Hackett won the 1,500 metres freestyle gold at the Sydney and Athens Olympics but came up just short of a third successive title in Beijing four years ago.
In an interview with the Sunday Herald Sun newspaper last weekend, the 32-year-old said he had been prescribed Stilnox, which is not banned by the World Anti-Doping Agency (WADA), to battle insomnia and described it as "evil".
"I have to acknowledge that this was only brought to my attention when I read Grant Hackett's revelations," Coates said.
"If I'm to blame for not having got on top of it earlier, I accept that blame."
Hackett's reputation has taken a battering in recent months with stories in the local media about a messy separation from his wife and pictures showing his wrecked apartment causing a charity to sever ties with him.
His former coach Denis Cotterell told Tuesday's Australian that he believed the use of the drug in Beijing had contributed to Hackett's failure to become the first swimmer to win gold in the same event at three successive Olympics.
"For sure, that contributed to his lack of clarity in the 1500m final," he told the paper. "I've got no doubts about that."

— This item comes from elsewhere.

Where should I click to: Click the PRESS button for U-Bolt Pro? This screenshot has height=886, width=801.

Coates said Hackett had told him he had been introduced to the drug at the 2003 world swimming championships and the use of Stilnox had been "widespread" among swimmers by the time of the Beijing Olympics.
Chef de Mission Nick Green had the right to expel athletes from the team for "blatant disregard" for the ban, Coates said, and team officials would police it in the Athletes' village.
"We've got the right to enter rooms and to seize," he said. "But everything the team management does has to be reasonable or it could be tested at the Court of Arbitration for Sport (CAS)."